I'll counterpose to that a strategy of building a horizontally structured united front from below against the right wing which meets and is centered in the entire labor and civil rights movements, which moves forward from fight to fight precisely because it is able to bring broad masses of people and people's leaders along and which holds to the left's traditional class analysis that there are, essentially, only two classes with diametrically opposing interests. I think that the occupation movements around the US are reaching for this and will get there after they work through their anarchism and find it lacking in substance.
Readers and history will judge which is correct and I'll stay with the latter approach I've described and reject the former approach as practically and theoretically insufficient, at least for now.
This debate goes back more than 125 years in the United States to the early days when Daniel DeLeon fought Henry George in the New York Central Labor Union. I hear DeLeon and the ghost of the Socialist Labor Party--America's original sectarians--cheering from their graves as some part of the left rejects the possibility of building and maintaining a united front against the right.
I have been pondering this question myself in recent weeks - it's good to see it being discussed here. I find myself torn between a popular front idea (encompassing the center and left) and the united front idea (all the left). This question is particularly salient when propositions are made for a popular front but those proposing that suffer from the inability to actually realize others on the lefts being part of that front. Limited resources compound the problem, leaving such proponents out of inspirational upsurges like those in Madison or now in NY.
I guess I really don't want to focus on the Dems but I do want to focus on labor a bit.
Our primary job on the left, to my mind, is to build what right now is a pretty amorphous but possibly growing left movement. I figure our role ought to be to lend our experience, historical vision and understanding of class dialectics towards building this movement.
I share Ethnicguy's senses regarding the right wing. The current right is authoritarian to the point of a modern fascism, and in power shows every possibility of wishing to implement the totalitarian vision many on the extreme right are currently advocating.
Defeating this right wing is not furthered by acting as a "cover" for actions, mis-actions, and inactions of the current regime. Indeed I don't even want to focus on that current regime because they are really only tangential to building the movement such as the above.
Labor is core to building such a left movement. The political agenda labor is playing out however has little to do with building such a movement.
First, presidential and congressional elections as they are constituted now are not going to build a movement, although they are important because this is where the right needs to be defeated.

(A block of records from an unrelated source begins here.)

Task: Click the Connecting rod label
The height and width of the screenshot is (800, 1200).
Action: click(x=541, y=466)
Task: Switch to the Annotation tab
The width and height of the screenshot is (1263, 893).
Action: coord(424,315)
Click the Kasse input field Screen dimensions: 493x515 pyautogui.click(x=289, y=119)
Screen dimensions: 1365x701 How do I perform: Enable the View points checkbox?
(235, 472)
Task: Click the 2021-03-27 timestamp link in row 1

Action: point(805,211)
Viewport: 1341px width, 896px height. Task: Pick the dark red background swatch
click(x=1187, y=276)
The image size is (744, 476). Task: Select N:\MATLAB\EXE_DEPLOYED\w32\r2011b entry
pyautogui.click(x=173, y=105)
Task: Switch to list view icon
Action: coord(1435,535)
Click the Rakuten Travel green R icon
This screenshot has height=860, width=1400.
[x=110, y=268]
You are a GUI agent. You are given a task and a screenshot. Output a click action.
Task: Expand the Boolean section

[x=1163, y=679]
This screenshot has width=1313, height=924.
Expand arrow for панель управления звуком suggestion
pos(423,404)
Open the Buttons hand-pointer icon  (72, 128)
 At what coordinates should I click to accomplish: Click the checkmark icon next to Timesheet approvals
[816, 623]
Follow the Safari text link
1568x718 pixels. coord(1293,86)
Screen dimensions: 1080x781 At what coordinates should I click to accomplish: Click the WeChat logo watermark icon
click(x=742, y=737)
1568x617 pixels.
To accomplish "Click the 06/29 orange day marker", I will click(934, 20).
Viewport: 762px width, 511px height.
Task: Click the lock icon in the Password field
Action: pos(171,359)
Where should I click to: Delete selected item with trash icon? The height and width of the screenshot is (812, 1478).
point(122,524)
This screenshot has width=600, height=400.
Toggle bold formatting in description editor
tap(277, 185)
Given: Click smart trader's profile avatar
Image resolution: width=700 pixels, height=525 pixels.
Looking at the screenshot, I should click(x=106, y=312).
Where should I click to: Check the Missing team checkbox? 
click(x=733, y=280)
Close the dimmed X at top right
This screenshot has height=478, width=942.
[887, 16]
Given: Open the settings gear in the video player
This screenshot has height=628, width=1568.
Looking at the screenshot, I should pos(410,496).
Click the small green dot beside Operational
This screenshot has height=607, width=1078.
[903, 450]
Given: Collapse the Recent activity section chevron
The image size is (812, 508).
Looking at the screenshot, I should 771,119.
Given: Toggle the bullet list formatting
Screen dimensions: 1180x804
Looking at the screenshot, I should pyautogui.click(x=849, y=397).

However, all of labor's, indeed far too much of the broad left puts so much emphasis on these elections, yet these elections are movement dead ends.
Getting back to labor specifically, labor's political program has steadily dominated for going on two decades now. To my mind, this fixation on mainstream political gaming has been transformed labor's role from its traditional economic function into being a sort of little mini-party aimed at feeding into a bigger party instead. Here, to take the other side of the argument, we have Daniel De Leon's "labor lieutenants of capital" who are so bought into feeding into the bigger party that they have no time and are too politically contradicted to develop and maintain a working class agenda.
In the end, labor and the progressive left are not the ones who will make or break the 2012 elections. The reality is that if Obama and the Dems take another drubbing in 2012 it will their own fault, their own equivocating, their dodging of the big issues, and their squandering of massive progressive political capital.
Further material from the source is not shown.